(begin)
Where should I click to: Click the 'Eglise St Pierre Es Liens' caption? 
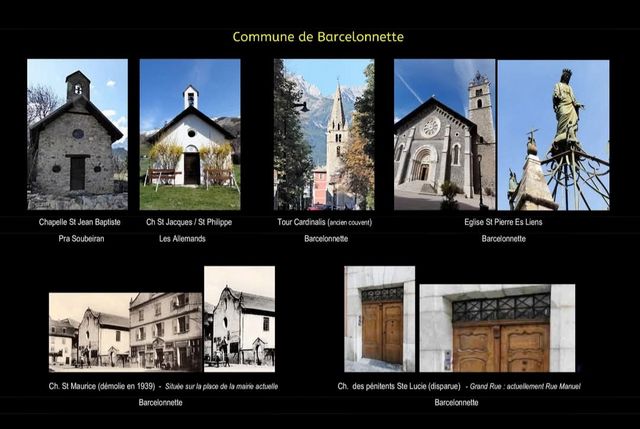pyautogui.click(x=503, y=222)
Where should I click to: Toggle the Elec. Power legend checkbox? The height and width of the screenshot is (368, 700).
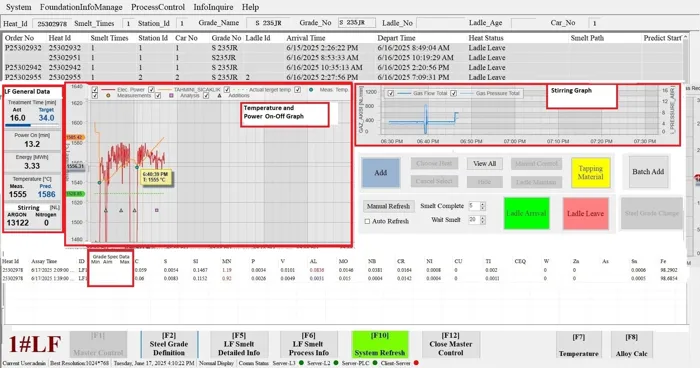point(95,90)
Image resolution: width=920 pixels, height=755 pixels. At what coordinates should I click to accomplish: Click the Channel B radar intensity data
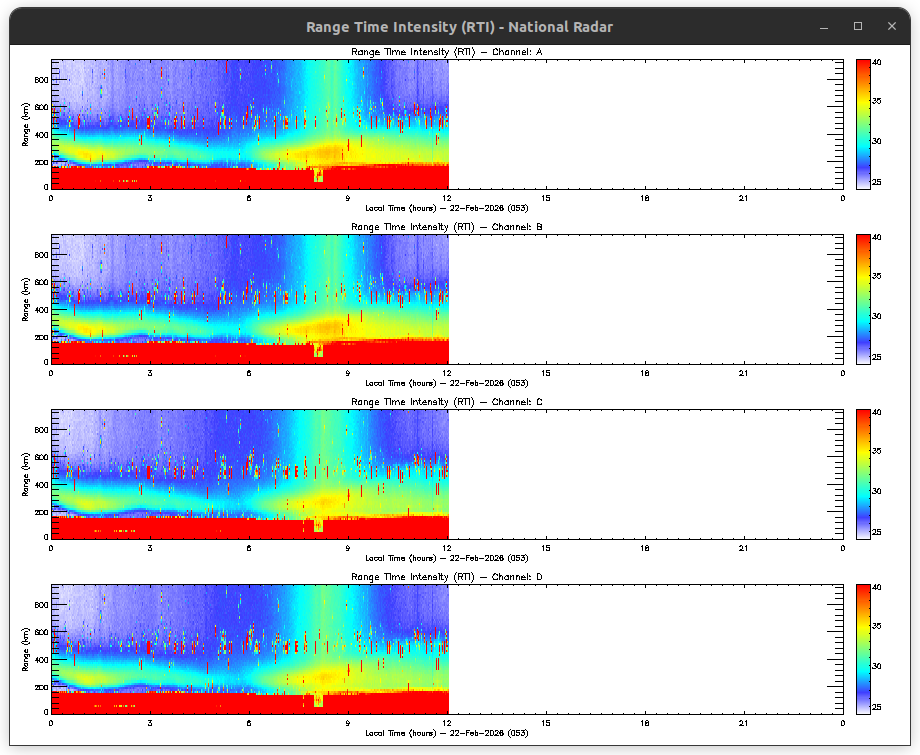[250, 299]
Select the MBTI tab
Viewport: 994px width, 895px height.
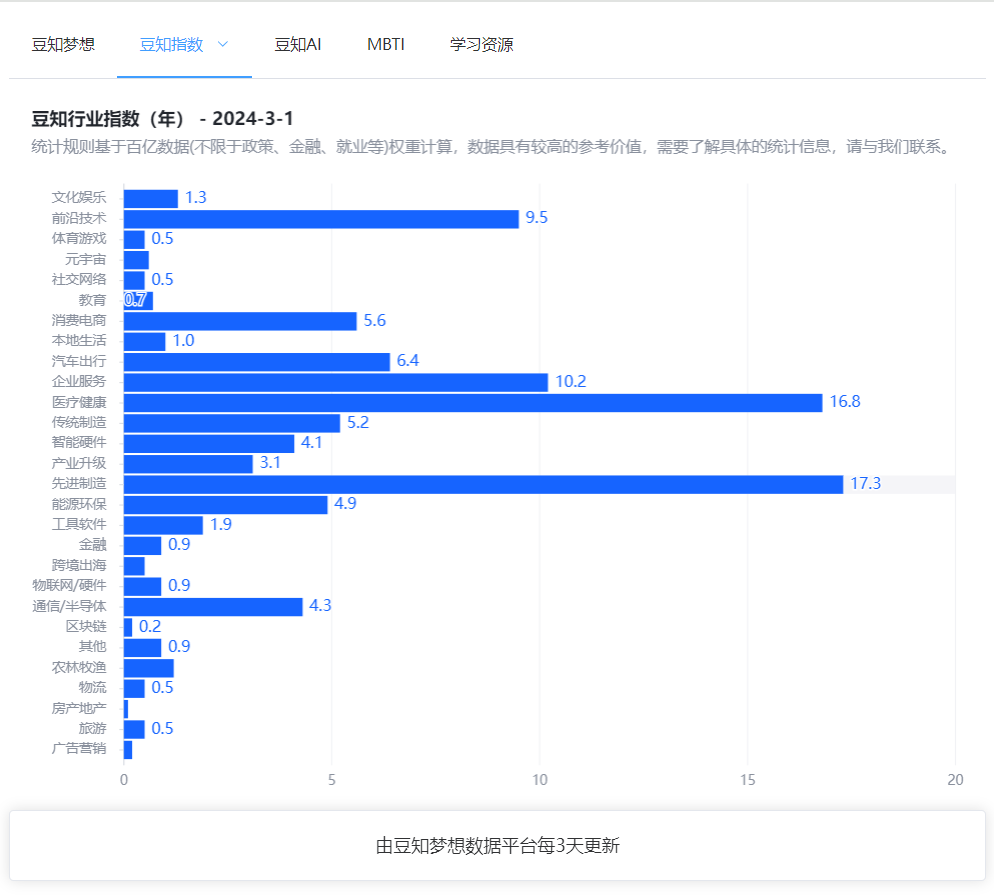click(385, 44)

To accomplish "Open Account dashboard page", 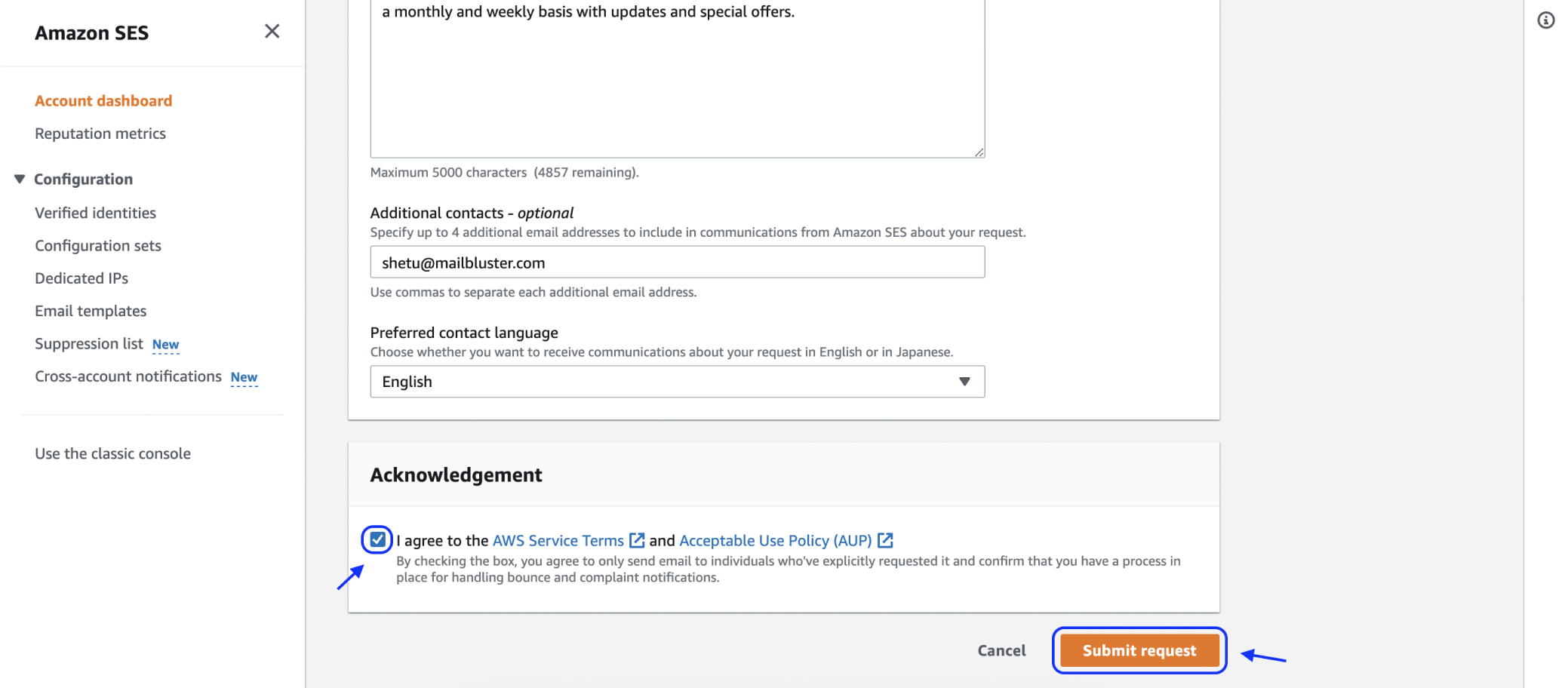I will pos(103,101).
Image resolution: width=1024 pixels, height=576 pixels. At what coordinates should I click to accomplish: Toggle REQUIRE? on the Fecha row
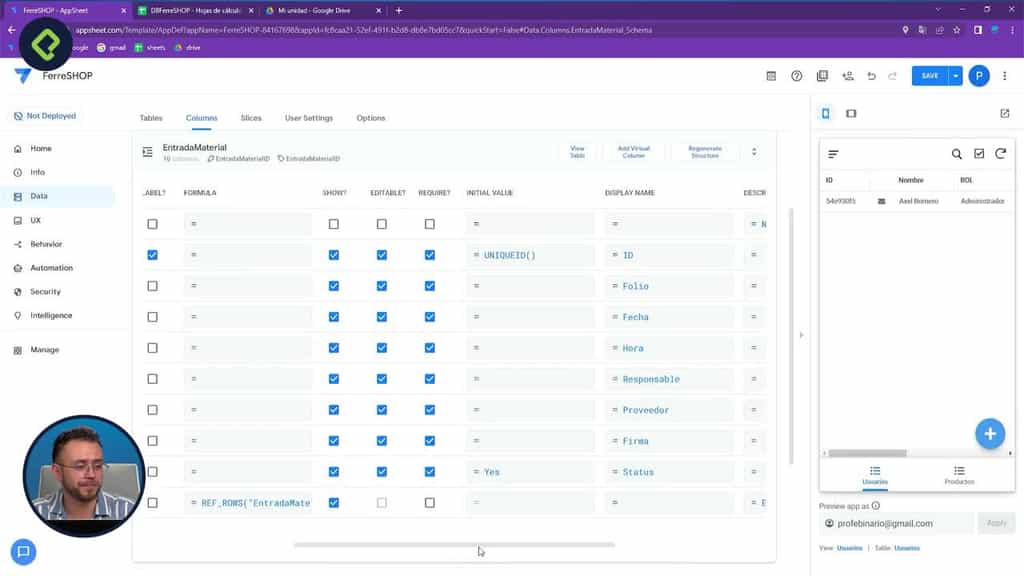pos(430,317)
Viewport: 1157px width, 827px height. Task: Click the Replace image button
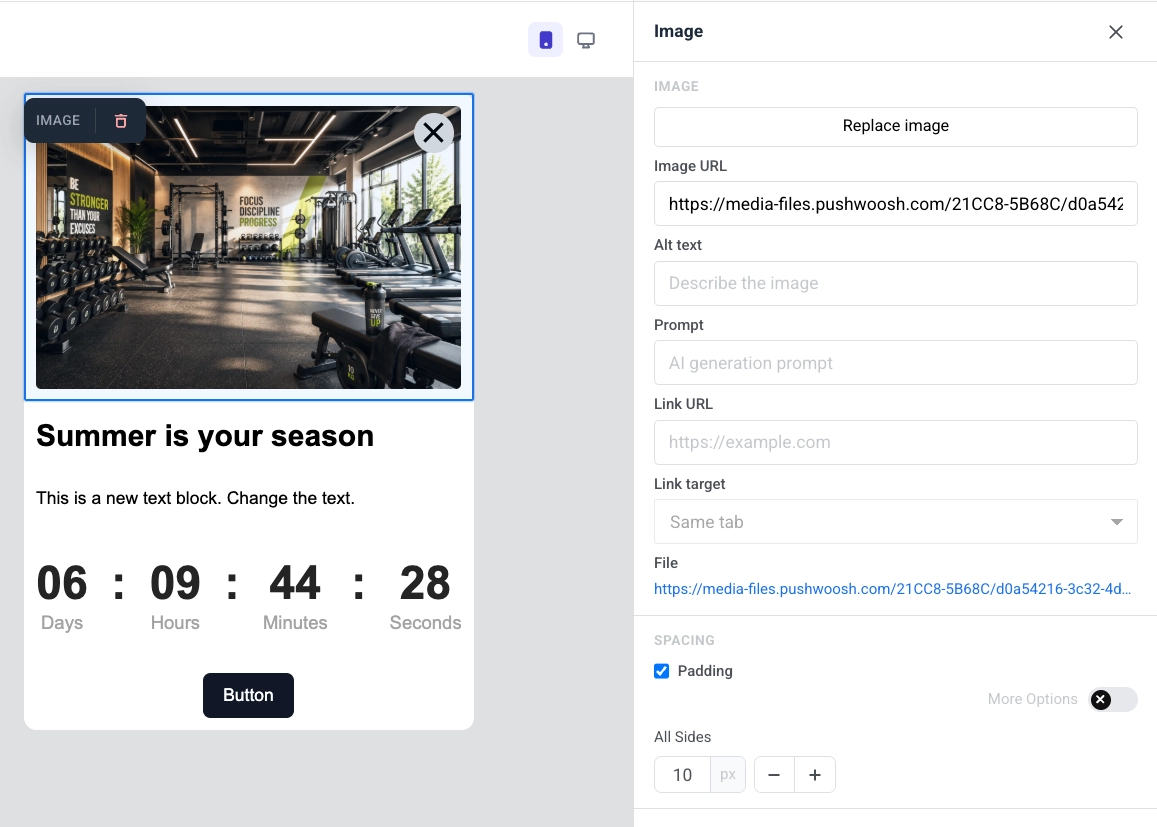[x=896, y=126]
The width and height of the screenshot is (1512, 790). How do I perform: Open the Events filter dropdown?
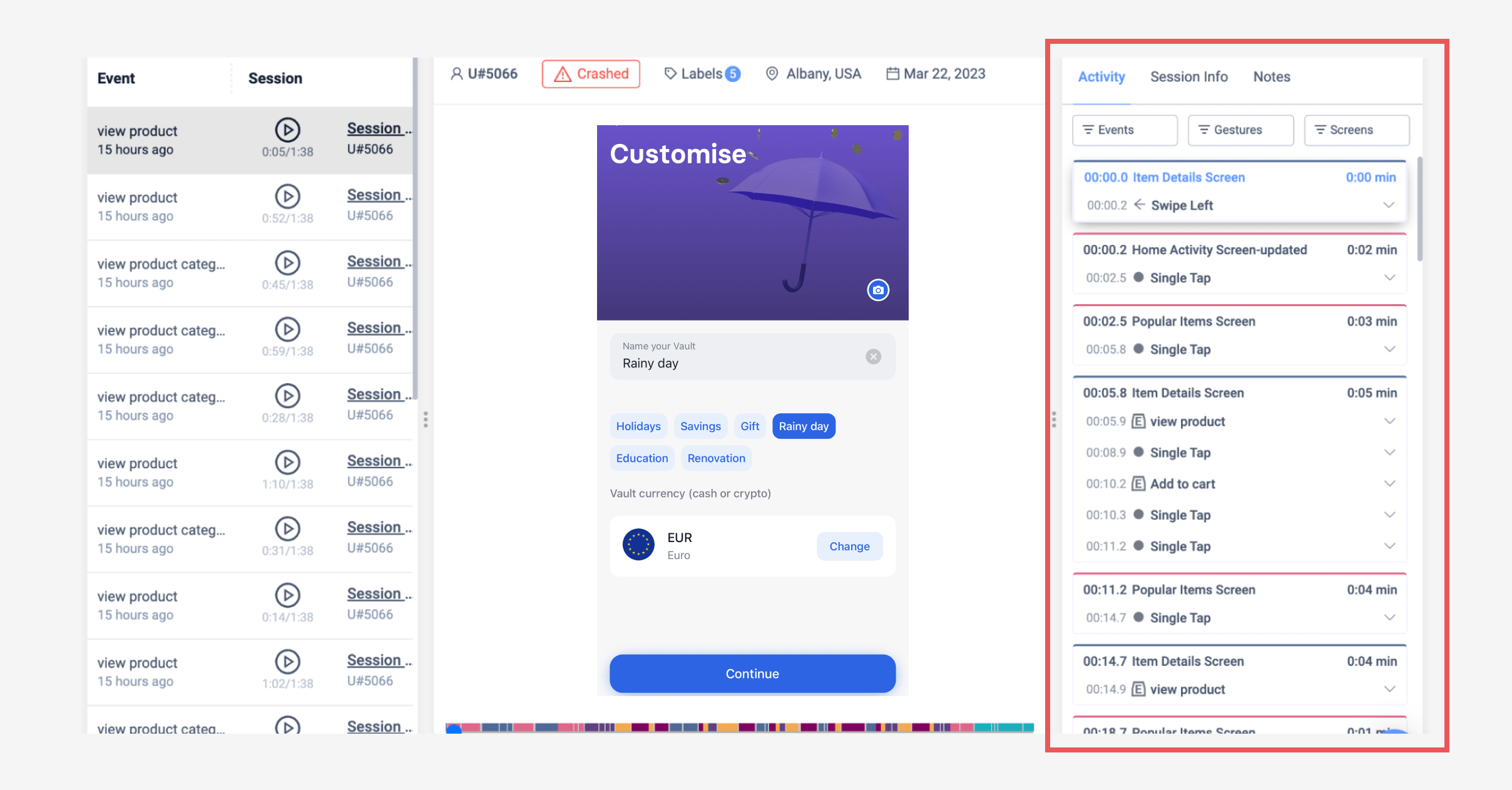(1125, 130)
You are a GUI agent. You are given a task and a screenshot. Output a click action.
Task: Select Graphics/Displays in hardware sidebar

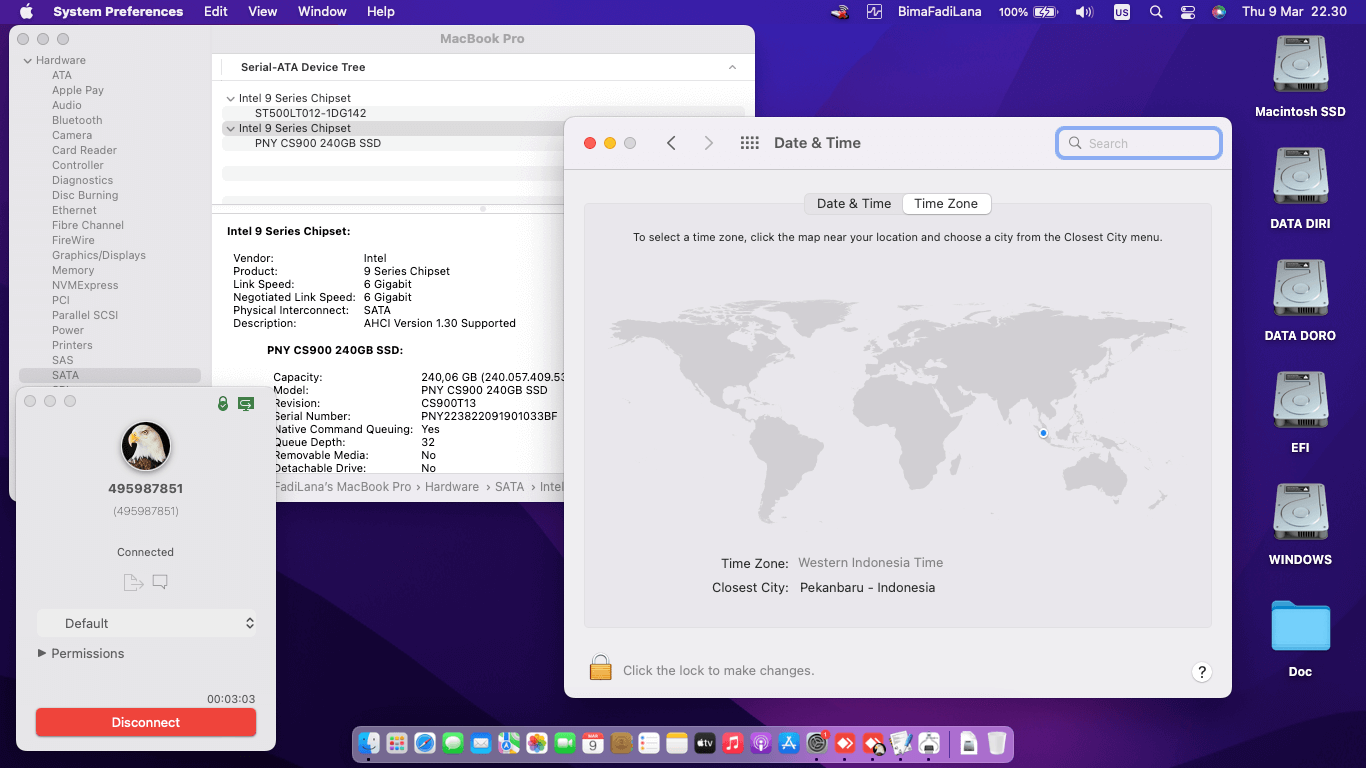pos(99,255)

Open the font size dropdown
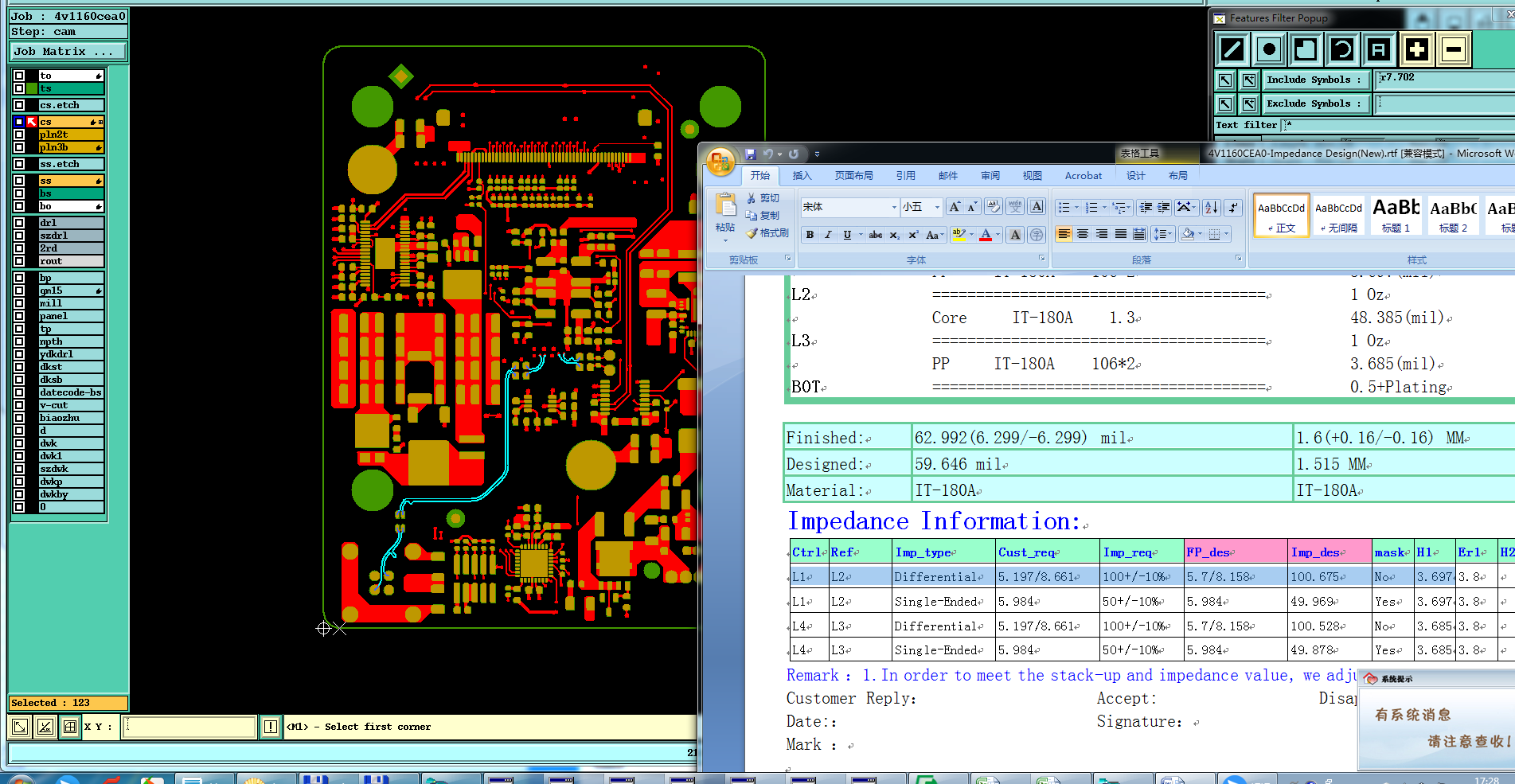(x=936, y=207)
(end)
### What is being asked
Reproduce the entries verbatim from the line containing "Image resolution: width=1024" through the last line of the entries, omitting the pictures.

### Correct response
Image resolution: width=1024 pixels, height=576 pixels. At what coordinates should I click to accomplish: Toggle REQUIRE? on the Fecha row
pos(430,317)
Viewport: 1157px width, 827px height. Task: Click the Replace image button
[x=896, y=126]
The width and height of the screenshot is (1512, 790). How do I perform: Open the Events filter dropdown?
(1125, 130)
You are a GUI agent. You are given a task and a screenshot. Output a click action.
Task: Select Graphics/Displays in hardware sidebar

pos(99,255)

Open the font size dropdown
(x=936, y=207)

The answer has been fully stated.